Set of tasks:
a: In the business rates passage, rewrite the paragraph beginning "I cannot support the noble Lord's Amendment 45" more briefly, keeping its main facts.
b: In the business rates passage, what threshold does the speaker call arbitrary?
c: Output the part of the business rates passage starting at "In principle, we" and ending at "small independent shops.".
Document passage Start Marker
In principle, we are open to and understand the big concerns surrounding online giants, but more details are needed on this Bill, which we do not believe meets the policy aims. The principle of higher multipliers for certain ratepayers is a sensible idea when done well, so I cannot support the noble Lord’s Amendments 2 and 4. This Bill does not do it well with its arbitrary £500,000 threshold, but the principle of a higher multiplier for businesses that tend to pay less of other taxes can benefit small independent shops.

I cannot support the noble Lord’s Amendment 45—although I understand the sentiment—because, in the way the Bill is structured, high street businesses will be supporting other high street businesses through the higher multiplier. This is not sufficient reform. If we are to engage with the Bill on its own terms and seek to make it effective, the threshold will need changing the most. If the online giants were to pay a larger proportion of tax to enable a tax reduction for high street businesses, I would be inclined to support the Bill.

Before I finish, I thank both the noble Lord, Lord Thurlow, and the noble Earl, Lord Lytton, because, when you hear them talking, you will understand this sector of our economy. They understand what businesses know and think. The noble Lord, Lord Thurlow, is right to say that there should have been a much more in-depth consultation with all types of businesses, but it is difficult to do that when you do not know the effects on those businesses then or cannot give any indication whatever of that.
Document passage End Marker
Material provided Start Marker
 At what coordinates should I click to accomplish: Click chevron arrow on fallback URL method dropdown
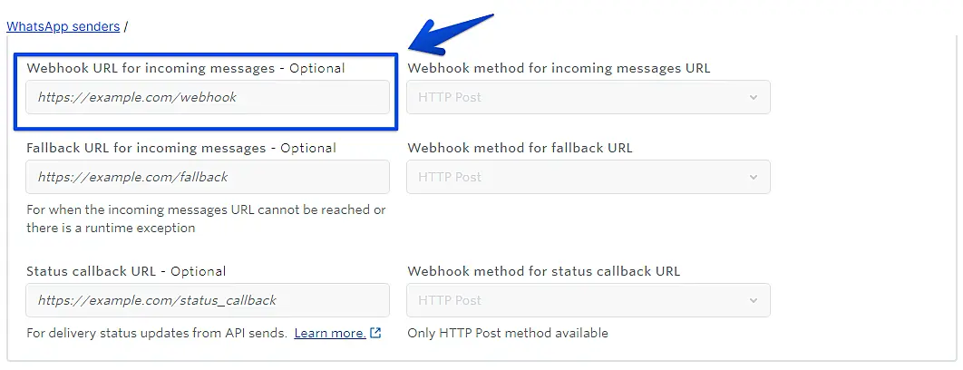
Material provided End Marker
Per-task outputs:
a: The speaker opposes Amendment 45 despite understanding its sentiment. The reason is that, under the Bill's structure, high street businesses would end up supporting other high street businesses through the higher multiplier, which is not enough reform. To make the Bill effective on its own terms, the threshold most needs changing. The speaker would lean toward supporting the Bill if online giants paid a larger share of tax to fund a tax cut for high street businesses.

b: The £500,000 threshold.

c:
In principle, we are open to and understand the big concerns surrounding online giants, but more details are needed on this Bill, which we do not believe meets the policy aims. The principle of higher multipliers for certain ratepayers is a sensible idea when done well, so I cannot support the noble Lord’s Amendments 2 and 4. This Bill does not do it well with its arbitrary £500,000 threshold, but the principle of a higher multiplier for businesses that tend to pay less of other taxes can benefit small independent shops.